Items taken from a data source

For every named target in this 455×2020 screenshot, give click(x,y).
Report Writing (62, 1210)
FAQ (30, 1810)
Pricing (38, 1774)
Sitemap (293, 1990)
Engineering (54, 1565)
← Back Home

* [STATED TASK]: Put each line of the records above into a numbered list, skipping any blank lines.

* [SOLUTION TO THIS PROBLEM]:
1. For every named target in this 455×2020 screenshot, give click(x,y).
2. Report Writing (62, 1210)
3. FAQ (30, 1810)
4. Pricing (38, 1774)
5. Sitemap (293, 1990)
6. Engineering (54, 1565)
7. ← Back Home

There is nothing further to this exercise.